What is dbt Data Build Tool?
Introduction – In today’s data-driven world, organizations are continually seeking ways to optimize data operations, enhance data quality, and ensure robust governance practices. The integration of powerful tools like DBT (Data Build Tool) and Datagaps DataOps Suite has emerged as a game-changing solution. Individually, these tools offer impressive capabilities, and when integrated, they create a symbiotic relationship that addresses challenges related to data transformation, quality, profiling, and observability. In this article, we delve into the integration of DBT and Datagaps DataOps Suite, exploring how this combination fosters more efficient data operations and empowers data-driven decision-making.
Data Build Tool(dbt): A Brief Overview
DBT, or Data Build Tool, is a popular open-source command-line tool designed primarily for transforming data analytics. It allows data analysts and engineers to transform data within their warehouse in a structured and version-controlled manner. With its focus on SQL-based transformations, DBT promotes collaboration, transparency, and maintainability in data pipelines.
Datagaps DataOps Suite: Enhancing Data Quality and Governance

Integration Mechanics: Leveraging REST APIs and Plugin Support

The integration of DBT and Datagaps DataOps Suite is made possible through a combination of REST APIs and plugin support within the Datagaps DataOps Suite. This allows seamless communication between the two platforms, enabling data engineers and analysts to utilize the strengths of both tools without friction. Data transformations orchestrated through DBT can be automatically monitored, profiled, and governed within the Datagaps DataOps Suite, forming a cohesive data management ecosystem.
Plugins for Integration
The suite provides end-users with complete customizability options and developer-friendly tools to create any set of customizations, integrations, processing nodes, test case validation, and other toolsets.

The end users only have to plug in the required variables or parameters and the application subsequently takes care of the translations. The example showcases the various types of plugins that themselves can be exported or imported with the different use-cases seen in the enterprise data space.

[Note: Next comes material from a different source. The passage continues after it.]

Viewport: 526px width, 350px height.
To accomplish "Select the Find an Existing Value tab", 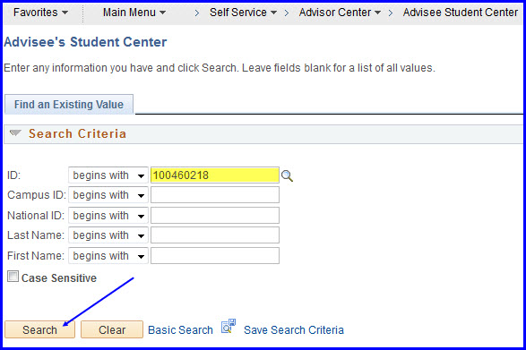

These plugins can be build in Scala as well.
Trigger a DBT Job and Compare the Results

The dataflow displays the plugin node, loading of the 2 datasets, and data comparison node.



As seen in the screenshots, the application first triggers a DBT job based on the user’s inputs, then loads up the Source and Target Datasets which were created post the job’s completion, and finally runs a data comparison check.
The failure of this test case triggers a notification to the users showcasing the various mismatched, isolated and duplicate records seen in the datasets as a compiled report.
Benefits and Use-Cases
Enhanced Data Quality and Profiling: The integration ensures that data transformed using DBT undergoes rigorous data quality checks and profiling within the Datagaps DataOps Suite. This leads to cleaner, more reliable data, reducing errors and enhancing the trustworthiness of analyses.
Observability and Monitoring: Datagaps DataOps Suite’s observability features allow teams to monitor data transformations executed through DBT in real-time. This enables swift identification of issues, performance bottlenecks, and anomalies, leading to quicker resolution times.
Efficient Collaboration: Data engineers and analysts can collaborate more efficiently using the integrated solution. DBT’s transformation logic and Datagaps DataOps Suite’s observability tools provide a shared context for better communication and decision-making.
Unified Data Governance: While Datagaps DataOps Suite doesn’t focus primarily on governance, its capabilities contribute to effective data governance practices. Organizations can ensure that data transformations adhere to compliance requirements and maintain a clear understanding of data lineage.
Automated Documentation: The integration automates the process of documenting data transformations, lineage, and quality checks. This documentation is vital for maintaining a historical record of changes and ensuring transparency.
Holistic Data Strategy: Integrating DBT and Datagaps DataOps Suite supports organizations in developing a holistic data strategy. It bridges the gap between transformation and operational aspects, empowering organizations to make data-driven decisions confidently.
Conclusion
The integration of Data Build Tool (DBT) and Datagaps DataOps Suite is a remarkable example of how combining specialized tools can create a more robust and comprehensive data management solution. By harnessing the strengths of both tools, organizations can streamline data transformation, enhance data quality, improve observability, and ensure better data governance practices.